# VZW GN2: Bootloader unlock progress



## kxs783kms (Jul 18, 2011)

It's not quite here, but it's coming!! https://plus.google.com/app/basic/stream/z13gx1j4gmvyvtw4t04cd5gbiz3wg5eqqjg


----------



## Spencer_Moore (Jun 7, 2011)

Seems like good news. I'll be waiting anxiously. Rooted stock runs better than any phone I have ever owned though.


----------



## kxs783kms (Jul 18, 2011)

I would agree. I'm rooted and haven't removed any bloatware or anything yet. First time I've ever did this for this long. The only thing I have done was flash the fix to put the wifi icon in the notifications toggles, other than that, I've been very happy with stock.


----------



## kook (Jun 11, 2011)

He got it done. Was able to flash successfully tonight.

Sent from my SCH-I605 using RootzWiki


----------



## RWNube (Sep 30, 2011)

kook said:


> He got it done. Was able to flash successfully tonight.
> 
> Sent from my SCH-I605 using RootzWiki


Wow, what a beast. This phone is going to be superb.
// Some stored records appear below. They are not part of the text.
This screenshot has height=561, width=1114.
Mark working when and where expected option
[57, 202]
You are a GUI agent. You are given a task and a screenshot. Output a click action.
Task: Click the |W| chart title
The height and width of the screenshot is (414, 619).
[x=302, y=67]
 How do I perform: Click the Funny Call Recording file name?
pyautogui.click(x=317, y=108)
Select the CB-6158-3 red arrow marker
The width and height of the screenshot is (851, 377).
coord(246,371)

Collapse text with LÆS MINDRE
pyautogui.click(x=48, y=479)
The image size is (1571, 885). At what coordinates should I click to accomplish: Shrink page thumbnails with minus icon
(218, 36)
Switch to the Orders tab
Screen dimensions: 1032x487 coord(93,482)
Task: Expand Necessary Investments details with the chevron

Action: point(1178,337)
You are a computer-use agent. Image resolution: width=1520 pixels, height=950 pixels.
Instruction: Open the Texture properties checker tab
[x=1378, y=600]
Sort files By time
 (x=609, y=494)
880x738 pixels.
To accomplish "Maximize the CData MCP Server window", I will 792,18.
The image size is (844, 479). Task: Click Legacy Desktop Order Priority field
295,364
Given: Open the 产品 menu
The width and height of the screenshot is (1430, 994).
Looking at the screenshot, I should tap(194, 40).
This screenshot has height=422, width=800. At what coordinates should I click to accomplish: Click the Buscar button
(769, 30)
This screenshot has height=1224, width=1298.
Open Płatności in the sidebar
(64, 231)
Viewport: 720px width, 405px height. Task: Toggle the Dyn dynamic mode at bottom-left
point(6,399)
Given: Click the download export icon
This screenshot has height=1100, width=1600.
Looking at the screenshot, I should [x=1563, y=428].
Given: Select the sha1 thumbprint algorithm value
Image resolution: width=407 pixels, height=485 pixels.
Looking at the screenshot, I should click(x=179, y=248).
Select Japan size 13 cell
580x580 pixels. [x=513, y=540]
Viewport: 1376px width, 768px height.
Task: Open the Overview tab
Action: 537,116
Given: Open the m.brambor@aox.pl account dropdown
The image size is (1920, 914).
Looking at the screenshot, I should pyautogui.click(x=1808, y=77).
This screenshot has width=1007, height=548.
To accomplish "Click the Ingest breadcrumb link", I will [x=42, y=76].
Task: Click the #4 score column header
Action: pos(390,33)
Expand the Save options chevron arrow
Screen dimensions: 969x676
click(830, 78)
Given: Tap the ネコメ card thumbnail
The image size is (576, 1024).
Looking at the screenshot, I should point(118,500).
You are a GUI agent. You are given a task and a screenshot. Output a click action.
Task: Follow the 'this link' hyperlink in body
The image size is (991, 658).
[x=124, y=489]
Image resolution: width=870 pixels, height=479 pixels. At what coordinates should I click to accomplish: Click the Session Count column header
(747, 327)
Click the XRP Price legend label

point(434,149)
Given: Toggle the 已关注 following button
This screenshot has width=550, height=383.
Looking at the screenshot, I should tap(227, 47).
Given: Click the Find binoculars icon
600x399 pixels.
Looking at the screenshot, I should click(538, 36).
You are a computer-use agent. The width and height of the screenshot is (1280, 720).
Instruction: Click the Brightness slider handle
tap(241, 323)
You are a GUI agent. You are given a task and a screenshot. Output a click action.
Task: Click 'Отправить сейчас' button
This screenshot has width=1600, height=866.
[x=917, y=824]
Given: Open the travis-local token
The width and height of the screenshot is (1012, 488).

Sent from my ADR6425LVW using Tapatalk 2


----------



## kxs783kms (Jul 18, 2011)

kook said:


> He got it done. Was able to flash successfully tonight.
> 
> Sent from my SCH-I605 using RootzWiki


Nice!! I look forward to having this done by next week sometime.


----------



## chayes627 (Aug 1, 2011)

Adam outler said that there will be a guide Wednesday. But the way it sounds is going to be pretty involved

Sent from my SCH-I605 using Tapatalk 2


----------



## kxs783kms (Jul 18, 2011)

chayes627 said:


> Adam outler said that there will be a guide Wednesday. But the way it sounds is going to be pretty involved
> 
> Sent from my SCH-I605 using Tapatalk 2


Yeah, I just read this. If it requires anything with me having to hook up wires to the battery, etc, etc..like he had to do, then I'm going to have to pass on this method until something in my comfort range is more safer to me...lmao. But if it only involves ADB stuff, then my bootloader will be unlocked come Wednesday morning, no matter how long the process.


----------



## kxs783kms (Jul 18, 2011)

It's here!!! http://forum.xda-dev...d.php?t=2043636


----------